**What the exercise asks:** Starting at the line that contains "Image resolution: width=1183", transcribe every remaining line of the data below exactly, and omit all pictures.

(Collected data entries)
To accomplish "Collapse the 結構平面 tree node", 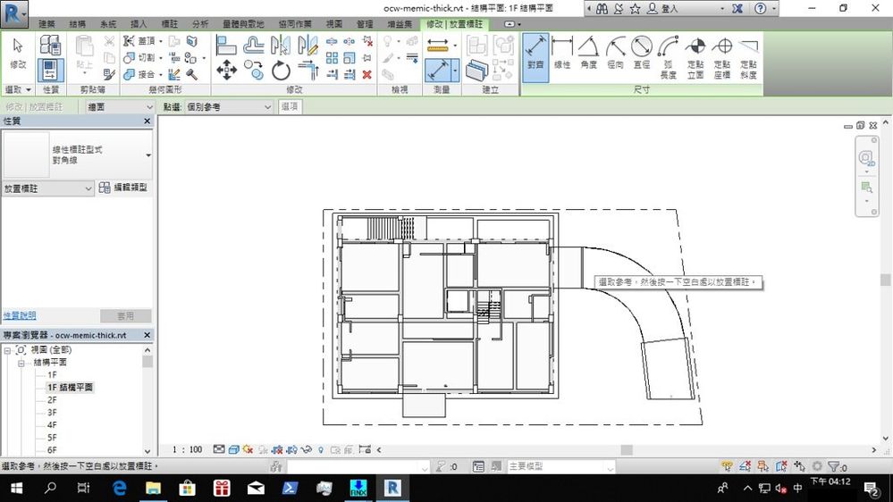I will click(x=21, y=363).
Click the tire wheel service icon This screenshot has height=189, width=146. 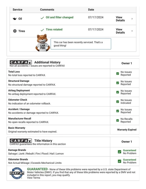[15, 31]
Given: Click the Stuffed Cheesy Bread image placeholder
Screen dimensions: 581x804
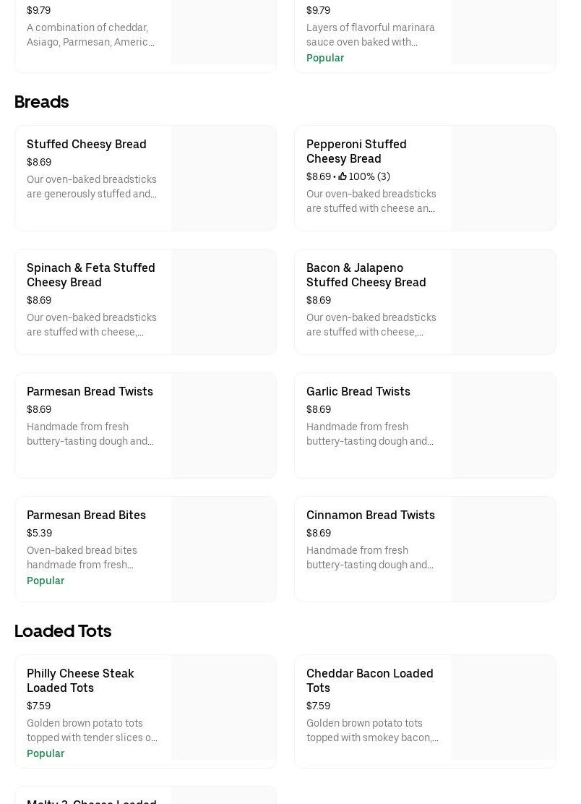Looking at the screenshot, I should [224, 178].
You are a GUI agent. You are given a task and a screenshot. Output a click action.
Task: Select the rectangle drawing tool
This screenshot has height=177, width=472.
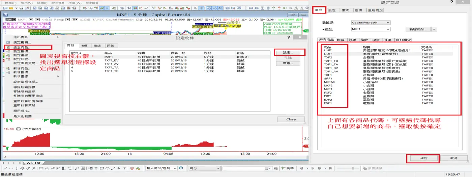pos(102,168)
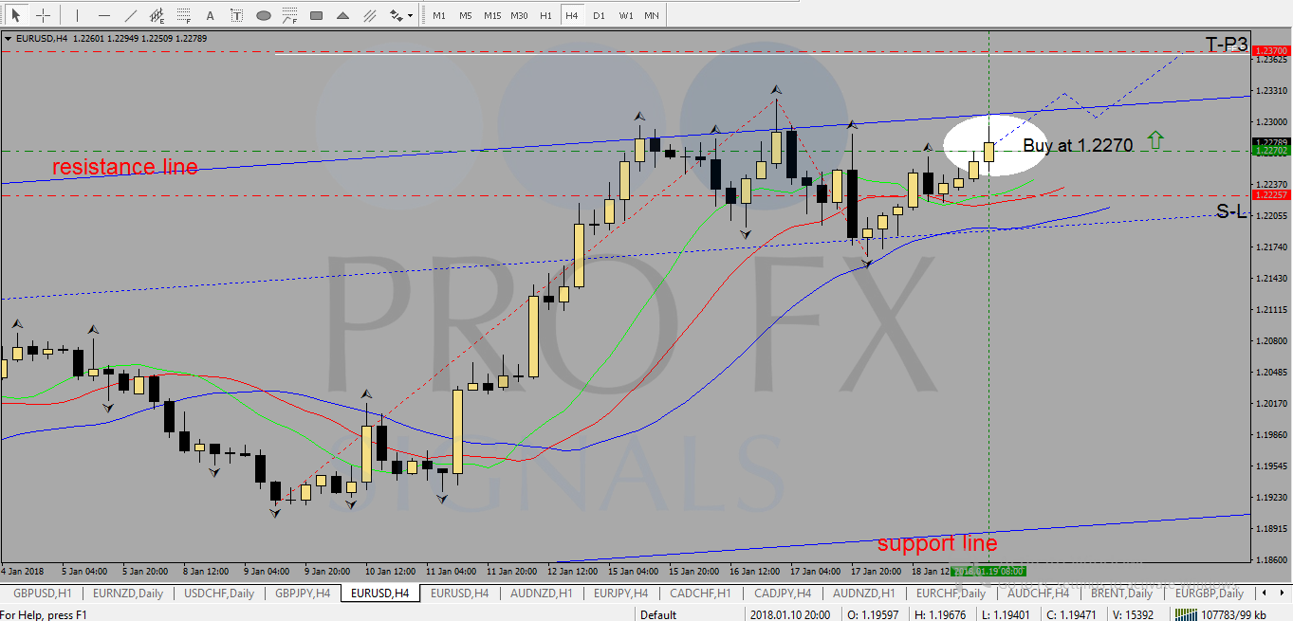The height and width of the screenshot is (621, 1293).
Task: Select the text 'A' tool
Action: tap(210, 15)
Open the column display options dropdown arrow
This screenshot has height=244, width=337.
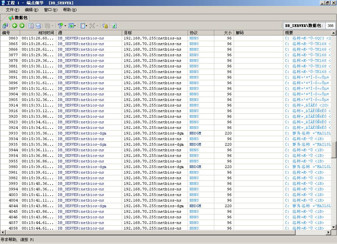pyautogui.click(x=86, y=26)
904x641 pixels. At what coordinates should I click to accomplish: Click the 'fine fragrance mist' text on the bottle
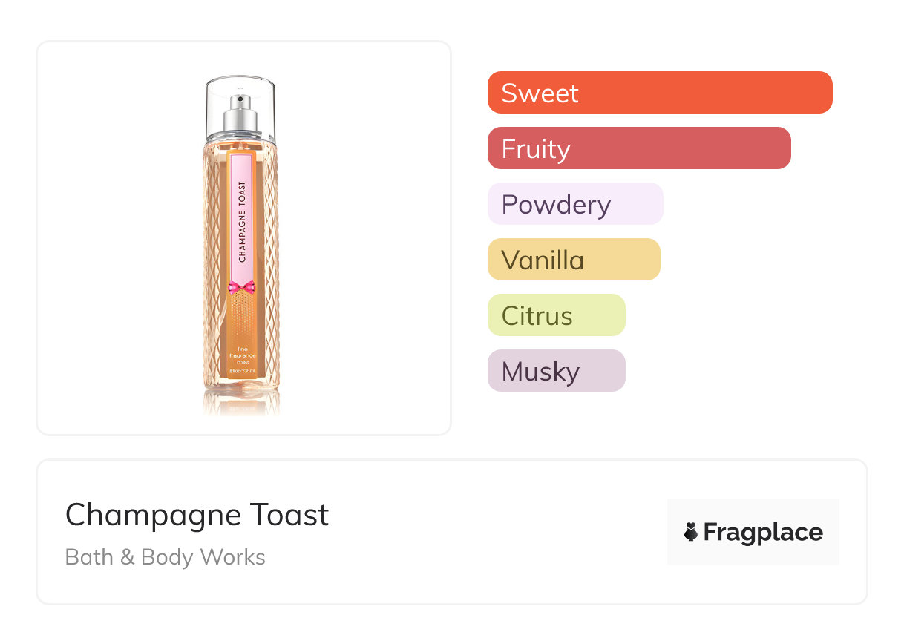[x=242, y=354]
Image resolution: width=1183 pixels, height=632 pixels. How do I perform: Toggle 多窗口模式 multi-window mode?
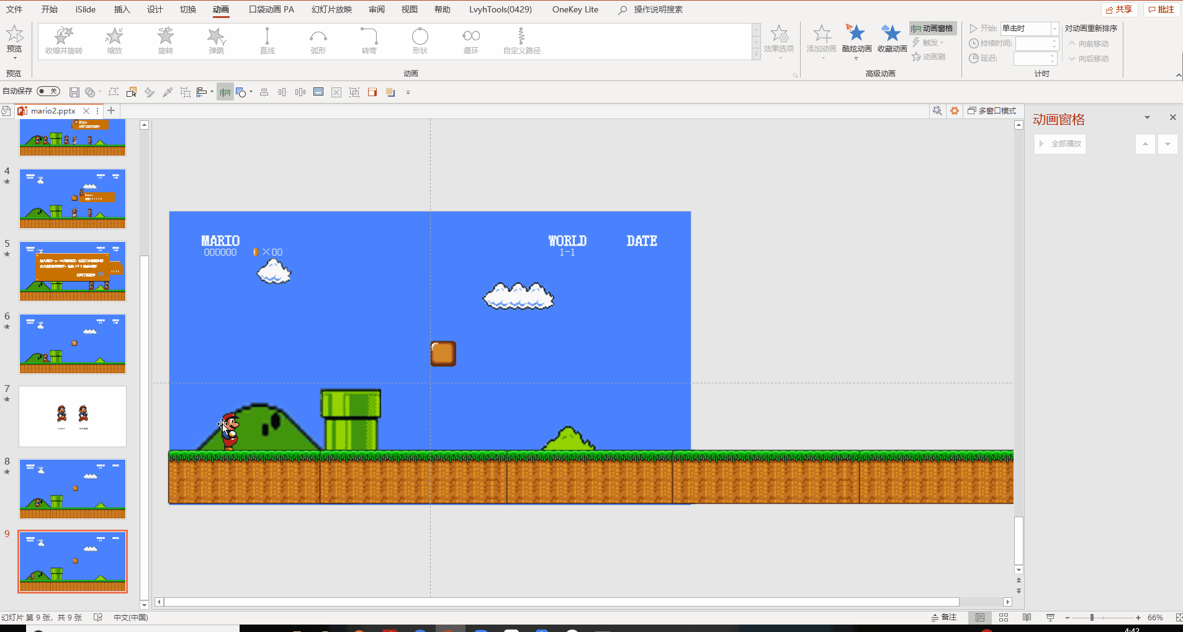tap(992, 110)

**Answer section:**
Image resolution: width=1183 pixels, height=632 pixels. How do I perform: Toggle 多窗口模式 multi-window mode?
tap(992, 110)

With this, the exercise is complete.